6.1 Loans to Participants

          A Participant who is a “party in interest” as defined in ERISA Section 3(14) may, by making an Appropriate Request, request a loan from the Trust Fund. The following additional rules shall apply:

          (a) Loans shall be made available to all eligible Participants on a reasonably equivalent basis; provided, however, that the Committee shall retain the power to approve or decline a loan and may make reasonable distinctions based upon creditworthiness, other obligations of the Participant, state laws affecting payroll deductions, and any other factors that may adversely affect the Employer’s ability to deduct loan repayments from a Participant’s pay.

          (b) A Participant may only have one loan outstanding at any time. For purposes of this subsection (b), a loan that is deemed in default under subsection (h) shall be treated as outstanding.

          (c) The minimum new loan amount shall be $1,000. If a Participant’s Individual Account balance is insufficient to support the minimum loan amount loan because of the maximum loan restrictions set forth below, no loan shall be made.
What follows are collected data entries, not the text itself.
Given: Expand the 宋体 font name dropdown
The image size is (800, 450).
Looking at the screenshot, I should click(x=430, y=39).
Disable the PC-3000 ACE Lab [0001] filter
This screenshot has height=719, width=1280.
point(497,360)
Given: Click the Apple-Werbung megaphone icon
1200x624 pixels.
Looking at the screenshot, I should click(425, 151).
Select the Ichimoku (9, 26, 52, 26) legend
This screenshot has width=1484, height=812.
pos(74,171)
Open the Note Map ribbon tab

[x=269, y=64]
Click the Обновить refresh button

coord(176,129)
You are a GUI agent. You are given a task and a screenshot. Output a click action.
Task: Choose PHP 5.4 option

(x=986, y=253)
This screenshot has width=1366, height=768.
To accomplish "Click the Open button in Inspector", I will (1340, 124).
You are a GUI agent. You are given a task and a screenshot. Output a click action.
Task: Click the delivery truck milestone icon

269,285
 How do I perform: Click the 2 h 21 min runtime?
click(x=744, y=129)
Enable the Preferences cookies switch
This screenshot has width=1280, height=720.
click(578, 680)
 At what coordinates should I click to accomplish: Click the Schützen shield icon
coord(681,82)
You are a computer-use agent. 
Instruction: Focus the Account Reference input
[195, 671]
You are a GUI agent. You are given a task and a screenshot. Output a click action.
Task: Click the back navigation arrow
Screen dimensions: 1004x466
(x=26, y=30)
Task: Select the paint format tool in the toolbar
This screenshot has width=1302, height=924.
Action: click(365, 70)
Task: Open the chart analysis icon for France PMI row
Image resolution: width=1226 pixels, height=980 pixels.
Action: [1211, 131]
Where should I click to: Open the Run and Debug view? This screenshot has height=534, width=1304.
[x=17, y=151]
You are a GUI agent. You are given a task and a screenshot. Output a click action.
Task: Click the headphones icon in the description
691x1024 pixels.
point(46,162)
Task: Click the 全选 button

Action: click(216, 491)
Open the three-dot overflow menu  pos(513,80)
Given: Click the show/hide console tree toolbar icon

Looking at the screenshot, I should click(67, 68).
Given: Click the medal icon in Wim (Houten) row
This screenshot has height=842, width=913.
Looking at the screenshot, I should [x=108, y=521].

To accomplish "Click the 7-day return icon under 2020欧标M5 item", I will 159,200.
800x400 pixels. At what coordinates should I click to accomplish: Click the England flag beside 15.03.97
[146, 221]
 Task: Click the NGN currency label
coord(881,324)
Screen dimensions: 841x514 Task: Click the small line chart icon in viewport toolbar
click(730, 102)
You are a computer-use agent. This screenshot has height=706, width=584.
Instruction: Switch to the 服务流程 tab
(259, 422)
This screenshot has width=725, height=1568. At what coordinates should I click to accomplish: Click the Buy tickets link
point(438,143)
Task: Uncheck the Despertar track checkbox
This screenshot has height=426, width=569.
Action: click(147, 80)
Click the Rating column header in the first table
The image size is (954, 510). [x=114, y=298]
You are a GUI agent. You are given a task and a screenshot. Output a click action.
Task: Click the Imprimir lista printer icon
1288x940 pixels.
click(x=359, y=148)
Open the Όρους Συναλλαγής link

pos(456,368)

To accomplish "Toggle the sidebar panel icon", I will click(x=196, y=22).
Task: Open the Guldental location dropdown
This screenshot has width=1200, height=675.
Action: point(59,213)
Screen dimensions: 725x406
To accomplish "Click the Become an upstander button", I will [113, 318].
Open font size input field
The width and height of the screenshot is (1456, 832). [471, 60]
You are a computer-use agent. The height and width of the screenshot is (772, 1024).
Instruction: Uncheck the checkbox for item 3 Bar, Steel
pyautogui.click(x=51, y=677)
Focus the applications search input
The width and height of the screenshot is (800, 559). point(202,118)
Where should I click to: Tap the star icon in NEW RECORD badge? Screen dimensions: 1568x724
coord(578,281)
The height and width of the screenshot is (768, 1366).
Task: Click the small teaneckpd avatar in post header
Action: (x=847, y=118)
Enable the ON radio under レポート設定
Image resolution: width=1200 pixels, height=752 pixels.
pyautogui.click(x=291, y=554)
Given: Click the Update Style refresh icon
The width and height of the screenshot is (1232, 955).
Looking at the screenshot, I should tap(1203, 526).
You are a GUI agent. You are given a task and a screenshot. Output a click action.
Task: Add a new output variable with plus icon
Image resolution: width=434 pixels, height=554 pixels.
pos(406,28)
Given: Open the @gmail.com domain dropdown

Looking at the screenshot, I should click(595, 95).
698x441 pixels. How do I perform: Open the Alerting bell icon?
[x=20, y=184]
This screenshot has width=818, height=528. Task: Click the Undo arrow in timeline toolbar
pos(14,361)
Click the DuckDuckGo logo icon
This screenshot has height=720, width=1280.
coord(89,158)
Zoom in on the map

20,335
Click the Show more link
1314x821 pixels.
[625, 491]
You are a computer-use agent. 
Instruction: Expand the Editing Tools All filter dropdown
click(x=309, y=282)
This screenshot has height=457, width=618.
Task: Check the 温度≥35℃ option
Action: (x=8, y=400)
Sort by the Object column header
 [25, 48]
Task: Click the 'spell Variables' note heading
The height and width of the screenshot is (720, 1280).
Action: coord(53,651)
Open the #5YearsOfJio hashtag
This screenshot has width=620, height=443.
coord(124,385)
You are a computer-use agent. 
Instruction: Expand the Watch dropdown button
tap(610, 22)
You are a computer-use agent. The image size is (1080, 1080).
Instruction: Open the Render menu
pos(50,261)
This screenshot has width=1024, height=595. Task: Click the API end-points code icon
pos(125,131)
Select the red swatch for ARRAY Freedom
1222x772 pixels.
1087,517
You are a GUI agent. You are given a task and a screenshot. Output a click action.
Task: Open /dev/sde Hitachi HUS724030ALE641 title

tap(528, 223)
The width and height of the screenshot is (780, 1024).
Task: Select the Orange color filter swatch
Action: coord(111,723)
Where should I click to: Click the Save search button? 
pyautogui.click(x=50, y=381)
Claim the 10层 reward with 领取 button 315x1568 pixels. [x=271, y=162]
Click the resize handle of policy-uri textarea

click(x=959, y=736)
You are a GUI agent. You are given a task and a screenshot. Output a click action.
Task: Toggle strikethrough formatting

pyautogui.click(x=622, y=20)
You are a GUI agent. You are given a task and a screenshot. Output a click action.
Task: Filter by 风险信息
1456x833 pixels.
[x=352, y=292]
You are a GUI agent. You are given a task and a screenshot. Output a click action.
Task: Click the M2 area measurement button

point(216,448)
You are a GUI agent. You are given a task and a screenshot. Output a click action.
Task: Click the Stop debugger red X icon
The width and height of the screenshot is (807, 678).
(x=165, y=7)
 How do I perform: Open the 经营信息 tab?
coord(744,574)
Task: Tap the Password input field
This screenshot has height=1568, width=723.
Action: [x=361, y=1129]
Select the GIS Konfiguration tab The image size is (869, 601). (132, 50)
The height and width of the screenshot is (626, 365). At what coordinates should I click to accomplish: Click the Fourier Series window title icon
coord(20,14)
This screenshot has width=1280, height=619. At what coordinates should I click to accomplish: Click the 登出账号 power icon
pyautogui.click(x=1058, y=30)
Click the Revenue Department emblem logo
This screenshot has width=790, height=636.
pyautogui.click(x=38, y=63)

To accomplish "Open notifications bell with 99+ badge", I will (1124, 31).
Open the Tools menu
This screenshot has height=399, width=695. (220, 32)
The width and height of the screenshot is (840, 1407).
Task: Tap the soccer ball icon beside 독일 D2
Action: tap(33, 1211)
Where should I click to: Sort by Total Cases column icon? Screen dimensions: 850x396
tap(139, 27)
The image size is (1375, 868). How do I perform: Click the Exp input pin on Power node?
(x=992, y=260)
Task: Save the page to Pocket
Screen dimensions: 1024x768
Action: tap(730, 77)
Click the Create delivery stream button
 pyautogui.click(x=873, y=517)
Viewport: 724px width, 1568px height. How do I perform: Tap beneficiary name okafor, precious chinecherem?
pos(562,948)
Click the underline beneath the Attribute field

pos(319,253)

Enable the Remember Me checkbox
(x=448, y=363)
The maximum amount of any loan, when added to the outstanding balance of any existing loan from this Plan, shall be the lesser of (1) and (2):

                    (1) $50,000 reduced by the excess of the highest outstanding balance of loans from the Plan during the one-year period ending on the day before the date the loan is made over the outstanding balance of loans from the Plan on the date the loan is made.

                    (2) One-half of the value of the vested portion of the Participant’s Individual Account on the date the loan is made.

                    For purposes of this subsection (c), a loan that is deemed in default under subsection (h) shall be treated as an existing loan, and interest accrued on such loan since it was deemed in default shall be considered part of the outstanding balance of such loan.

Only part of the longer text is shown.